# Hasbean pre ground espresso.



## Jonathan007 (Aug 15, 2012)

Got my usual order from the marvelous Hasbean. Service and flavour excellent once again.

This time though I decided to get a bag of espresso pre ground. I decided to do this for 2 reasons, one my grinder is currently out of action. And two I just wanted to compare what a industrial grind would be like compared to my Baratza Preciso.

I assumed that having Steve and his team grind my beans that would be one factor I wouldnt have to worry about, concentrating only on tamp pressure (just for the record my current tamper doesnt quite make it to the edge of the basket, its diameter is slightly smaller than the diameter of the basket).

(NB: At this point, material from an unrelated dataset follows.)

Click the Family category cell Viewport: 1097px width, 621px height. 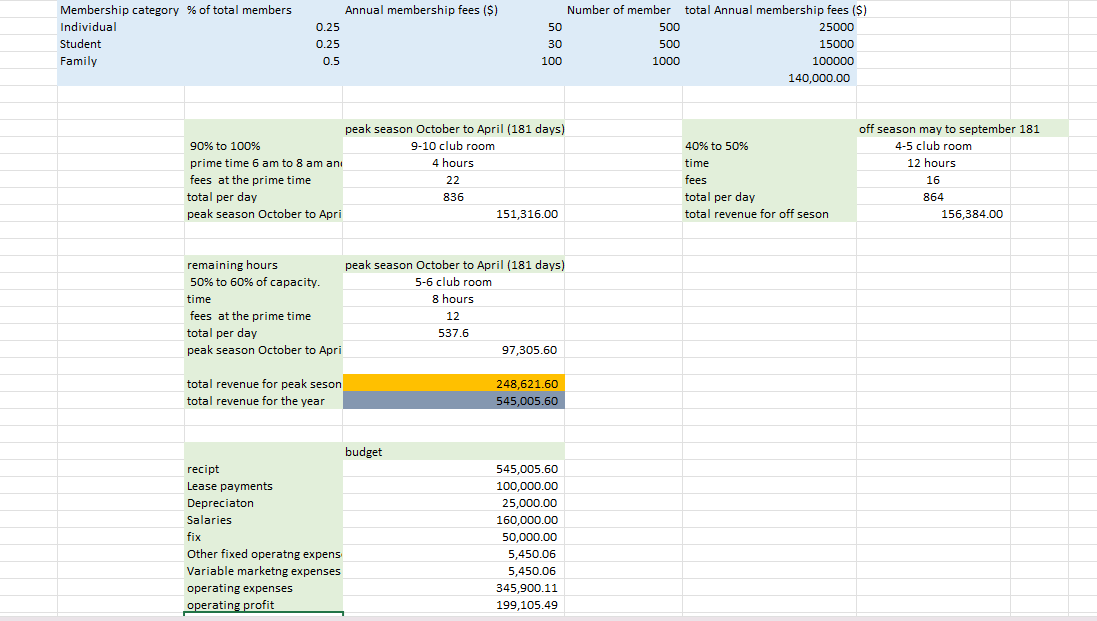point(78,61)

Anyway to cut a long one short no matter how much pressure on the tamp I use the espresso seems to run fast.

Any clues on why this would be?

Jon

Sent from my GT-P5210 using Tapatalk 2


----------



## Neill (Jun 26, 2013)

Jonathan007 said:


> Got my usual order from the marvelous Hasbean. Service and flavour excellent once again.
> 
> This time though I decided to get a bag of espresso pre ground. I decided to do this for 2 reasons, one my grinder is currently out of action. And two I just wanted to compare what a industrial grind would be like compared to my Baratza Preciso.
> 
> ...


The problem is they're not grinding for your machine specifically. Doesn't mater if they have grinders costing thousands, if they don't have your machine sat beside it they can't dial it in. I would suspect they have to go a bit coarser than ideal so that some coffee comes from anyone's machine!


----------



## Spazbarista (Dec 6, 2011)

There is no way round it. You've got to grind your own for espresso


----------



## Jonathan007 (Aug 15, 2012)

Cheers Neil

So your suggesting that a courser grind will prevent my espresso for running fast?

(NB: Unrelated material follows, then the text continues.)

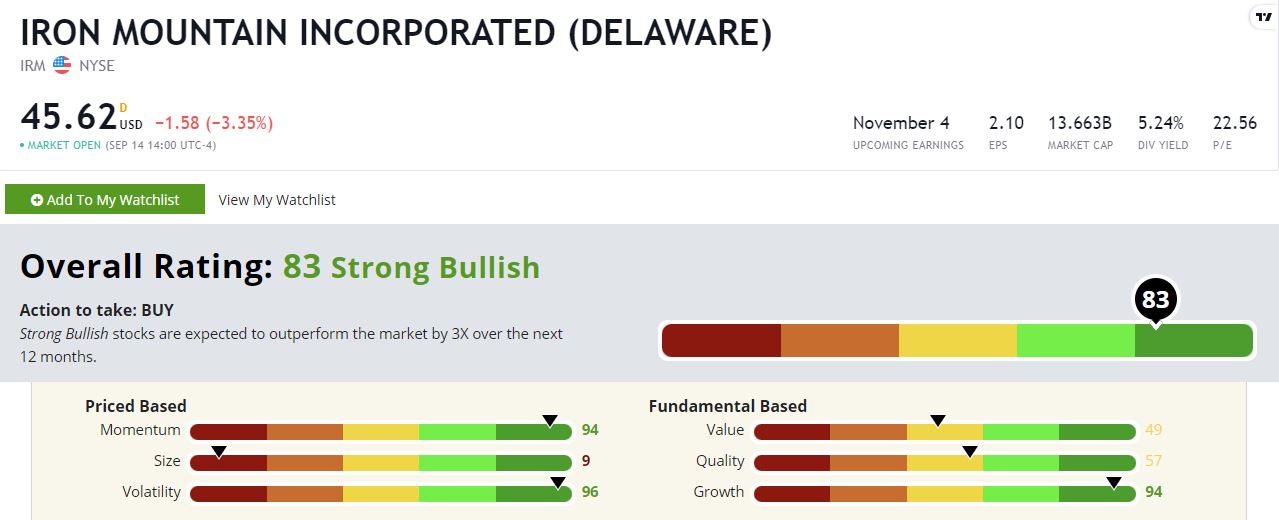This screenshot has width=1279, height=520.
Task: Click the 5.24% dividend yield value
Action: (x=1161, y=123)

Sent from my GT-P5210 using Tapatalk 2


----------



## Spazbarista (Dec 6, 2011)

No I think e is saying that the has bean grind is too coarse.

Finer= slower pour


----------



## Neill (Jun 26, 2013)

Yeah, the grind is too coarse. Could you up the dose a bit?


----------



## Glenn (Jun 14, 2008)

There's no way a perfect match can be obtained with pre-ground from any supplier.

All roasters will grind in a ballpark of tolerances for a pre-determined extraction method.

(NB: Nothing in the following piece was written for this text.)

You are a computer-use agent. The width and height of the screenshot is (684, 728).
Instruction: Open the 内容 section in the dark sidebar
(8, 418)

Espresso to grind will vary between roasters

Try updosing and tamping harder.


----------



## Mrboots2u (May 10, 2013)

Glenn said:


> There's no way a perfect match can be obtained with pre-ground from any supplier.
> 
> All roasters will grind in a ballpark of tolerances for a pre-determined extraction method.
> 
> ...


Plus one to Glenn above. We all have grinders of varying amounts of money ,because you need to be able to adjust the grind for you machine ,there isn't a set espresso grind to suit all.


----------



## urbanbumpkin (Jan 30, 2013)

As others have said without being able to control your grind, the only option is to up the dose or tamping harder.

If this fails it might be worth trying nutating as this may slow it down more.

Ultimately you really need a grinder. Best value for an entry level one is picking up a used one for about £80 from the forum. If you have a bigger budget then this opens up much more options.


----------



## Kyle548 (Jan 24, 2013)

urbanbumpkin said:


> As others have said without being able to control your grind, the only option is to up the dose or tamping harder.
> 
> If this fails it might be worth trying nutating as this may slow it down more.
> 
> Ultimately you really need a grinder. Best value for an entry level one is picking up a used one for about £80 from the forum. If you have a bigger budget then this opens up much more options.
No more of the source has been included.